Work item:
From the entries below, reproduce exactly the line containing "[Back to Home] (644, 20)", the line containing "Schenking (297, 699)", and every line in between, with nothing added.

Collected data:
________________________

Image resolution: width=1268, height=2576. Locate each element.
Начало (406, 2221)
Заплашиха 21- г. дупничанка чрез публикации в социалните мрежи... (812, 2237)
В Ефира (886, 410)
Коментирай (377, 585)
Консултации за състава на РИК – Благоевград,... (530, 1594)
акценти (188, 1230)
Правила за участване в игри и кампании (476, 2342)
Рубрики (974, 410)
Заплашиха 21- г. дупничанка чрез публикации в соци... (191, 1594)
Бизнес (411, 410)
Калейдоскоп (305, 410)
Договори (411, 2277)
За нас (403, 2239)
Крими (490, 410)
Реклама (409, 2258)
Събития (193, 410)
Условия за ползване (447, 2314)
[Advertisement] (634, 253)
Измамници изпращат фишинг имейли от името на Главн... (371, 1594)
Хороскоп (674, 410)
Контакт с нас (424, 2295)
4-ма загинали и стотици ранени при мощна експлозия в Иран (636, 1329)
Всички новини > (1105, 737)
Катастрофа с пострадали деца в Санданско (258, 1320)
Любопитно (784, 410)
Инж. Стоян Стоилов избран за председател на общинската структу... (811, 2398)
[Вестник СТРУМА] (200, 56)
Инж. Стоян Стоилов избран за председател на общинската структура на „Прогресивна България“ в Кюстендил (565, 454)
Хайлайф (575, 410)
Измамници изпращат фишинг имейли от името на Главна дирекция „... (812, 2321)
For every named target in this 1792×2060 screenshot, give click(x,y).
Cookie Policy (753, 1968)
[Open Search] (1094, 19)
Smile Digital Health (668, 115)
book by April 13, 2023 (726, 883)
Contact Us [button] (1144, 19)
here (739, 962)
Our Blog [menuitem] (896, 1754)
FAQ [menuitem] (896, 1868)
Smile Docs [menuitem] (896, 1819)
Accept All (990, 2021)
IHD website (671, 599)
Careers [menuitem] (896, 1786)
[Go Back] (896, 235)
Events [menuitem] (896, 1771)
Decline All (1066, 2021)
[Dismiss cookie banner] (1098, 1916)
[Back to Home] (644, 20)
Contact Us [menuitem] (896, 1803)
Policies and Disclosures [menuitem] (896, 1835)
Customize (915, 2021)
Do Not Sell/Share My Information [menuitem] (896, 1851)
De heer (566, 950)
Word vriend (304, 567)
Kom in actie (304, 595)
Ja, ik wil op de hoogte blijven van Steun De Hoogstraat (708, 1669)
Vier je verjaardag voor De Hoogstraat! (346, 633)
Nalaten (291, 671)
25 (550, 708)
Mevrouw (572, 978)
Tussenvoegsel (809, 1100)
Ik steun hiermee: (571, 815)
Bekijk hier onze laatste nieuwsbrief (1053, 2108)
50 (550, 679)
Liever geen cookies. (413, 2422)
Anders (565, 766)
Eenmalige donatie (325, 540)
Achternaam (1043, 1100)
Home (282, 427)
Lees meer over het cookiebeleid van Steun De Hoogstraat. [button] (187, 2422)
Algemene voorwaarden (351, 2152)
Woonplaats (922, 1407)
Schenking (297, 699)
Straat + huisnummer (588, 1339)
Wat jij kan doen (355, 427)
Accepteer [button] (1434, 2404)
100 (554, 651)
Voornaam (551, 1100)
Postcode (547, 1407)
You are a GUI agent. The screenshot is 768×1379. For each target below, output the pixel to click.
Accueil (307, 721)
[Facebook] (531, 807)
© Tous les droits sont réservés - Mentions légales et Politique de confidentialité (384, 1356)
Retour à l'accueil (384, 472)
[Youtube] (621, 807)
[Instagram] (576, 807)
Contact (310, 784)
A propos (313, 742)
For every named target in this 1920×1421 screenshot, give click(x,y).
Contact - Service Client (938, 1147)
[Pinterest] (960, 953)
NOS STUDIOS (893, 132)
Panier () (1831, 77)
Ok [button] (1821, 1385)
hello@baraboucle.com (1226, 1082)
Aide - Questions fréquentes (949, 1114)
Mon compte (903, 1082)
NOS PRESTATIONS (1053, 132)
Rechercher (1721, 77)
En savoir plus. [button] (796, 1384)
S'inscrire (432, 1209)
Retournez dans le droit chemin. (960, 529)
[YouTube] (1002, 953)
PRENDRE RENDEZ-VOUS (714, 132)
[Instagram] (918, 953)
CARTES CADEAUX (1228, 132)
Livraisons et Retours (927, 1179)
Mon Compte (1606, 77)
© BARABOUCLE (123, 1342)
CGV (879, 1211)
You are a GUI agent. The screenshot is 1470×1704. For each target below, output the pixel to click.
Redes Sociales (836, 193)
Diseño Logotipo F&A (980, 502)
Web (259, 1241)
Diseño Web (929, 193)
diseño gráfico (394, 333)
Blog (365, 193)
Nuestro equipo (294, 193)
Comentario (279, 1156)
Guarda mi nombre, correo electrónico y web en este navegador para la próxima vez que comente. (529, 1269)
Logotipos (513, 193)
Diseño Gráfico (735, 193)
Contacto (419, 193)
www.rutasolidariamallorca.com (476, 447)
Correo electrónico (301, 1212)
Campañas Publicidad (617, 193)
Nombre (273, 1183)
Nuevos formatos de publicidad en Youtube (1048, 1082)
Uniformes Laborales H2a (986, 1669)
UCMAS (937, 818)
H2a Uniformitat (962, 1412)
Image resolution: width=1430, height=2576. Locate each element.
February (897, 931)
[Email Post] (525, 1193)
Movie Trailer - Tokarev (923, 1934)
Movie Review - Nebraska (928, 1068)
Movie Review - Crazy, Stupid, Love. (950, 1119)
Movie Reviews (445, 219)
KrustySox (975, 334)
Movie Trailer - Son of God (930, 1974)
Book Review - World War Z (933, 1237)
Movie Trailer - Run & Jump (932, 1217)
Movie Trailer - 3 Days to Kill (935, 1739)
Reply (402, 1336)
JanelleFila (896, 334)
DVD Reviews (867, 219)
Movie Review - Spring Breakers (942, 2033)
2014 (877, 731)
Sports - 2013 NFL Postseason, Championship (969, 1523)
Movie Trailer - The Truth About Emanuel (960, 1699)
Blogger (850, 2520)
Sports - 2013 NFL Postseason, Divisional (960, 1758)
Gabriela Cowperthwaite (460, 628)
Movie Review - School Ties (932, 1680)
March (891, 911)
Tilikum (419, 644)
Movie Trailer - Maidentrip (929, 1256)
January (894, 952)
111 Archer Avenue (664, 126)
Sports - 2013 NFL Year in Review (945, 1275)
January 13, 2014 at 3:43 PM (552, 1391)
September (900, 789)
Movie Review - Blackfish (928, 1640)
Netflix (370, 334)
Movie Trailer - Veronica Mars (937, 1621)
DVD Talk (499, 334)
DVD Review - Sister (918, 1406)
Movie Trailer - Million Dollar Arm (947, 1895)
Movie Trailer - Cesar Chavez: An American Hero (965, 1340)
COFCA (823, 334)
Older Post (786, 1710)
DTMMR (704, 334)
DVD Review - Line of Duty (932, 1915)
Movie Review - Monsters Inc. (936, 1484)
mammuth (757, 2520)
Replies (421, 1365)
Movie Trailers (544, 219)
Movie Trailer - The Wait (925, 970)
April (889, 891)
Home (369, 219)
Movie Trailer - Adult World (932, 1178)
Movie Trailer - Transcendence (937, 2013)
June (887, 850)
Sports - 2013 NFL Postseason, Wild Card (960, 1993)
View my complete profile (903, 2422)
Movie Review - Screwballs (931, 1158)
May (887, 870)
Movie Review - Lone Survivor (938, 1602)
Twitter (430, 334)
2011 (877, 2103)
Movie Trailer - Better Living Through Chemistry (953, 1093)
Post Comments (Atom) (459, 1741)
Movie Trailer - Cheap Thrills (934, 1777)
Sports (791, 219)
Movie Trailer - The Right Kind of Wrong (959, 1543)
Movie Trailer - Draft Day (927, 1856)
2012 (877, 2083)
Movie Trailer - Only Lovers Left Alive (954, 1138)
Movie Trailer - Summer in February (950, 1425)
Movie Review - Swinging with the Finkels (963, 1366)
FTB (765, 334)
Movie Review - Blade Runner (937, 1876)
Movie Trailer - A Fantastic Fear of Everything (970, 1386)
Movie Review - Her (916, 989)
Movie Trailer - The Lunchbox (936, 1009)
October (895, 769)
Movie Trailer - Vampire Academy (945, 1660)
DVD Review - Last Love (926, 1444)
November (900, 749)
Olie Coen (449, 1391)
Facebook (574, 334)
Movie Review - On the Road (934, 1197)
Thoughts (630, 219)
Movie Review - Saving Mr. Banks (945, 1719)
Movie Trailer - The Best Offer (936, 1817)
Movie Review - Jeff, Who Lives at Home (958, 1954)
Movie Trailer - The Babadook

________________________

Result for this task:
[Back to Home] (644, 20)
Contact Us [menuitem] (896, 1803)
Policies and Disclosures [menuitem] (896, 1835)
Customize (915, 2021)
Do Not Sell/Share My Information [menuitem] (896, 1851)
De heer (566, 950)
Word vriend (304, 567)
Kom in actie (304, 595)
Ja, ik wil op de hoogte blijven van Steun De Hoogstraat (708, 1669)
Vier je verjaardag voor De Hoogstraat! (346, 633)
Nalaten (291, 671)
25 (550, 708)
Mevrouw (572, 978)
Tussenvoegsel (809, 1100)
Ik steun hiermee: (571, 815)
Bekijk hier onze laatste nieuwsbrief (1053, 2108)
50 (550, 679)
Liever geen cookies. (413, 2422)
Anders (565, 766)
Eenmalige donatie (325, 540)
Achternaam (1043, 1100)
Home (282, 427)
Lees meer over het cookiebeleid van Steun De Hoogstraat. [button] (187, 2422)
Algemene voorwaarden (351, 2152)
Woonplaats (922, 1407)
Schenking (297, 699)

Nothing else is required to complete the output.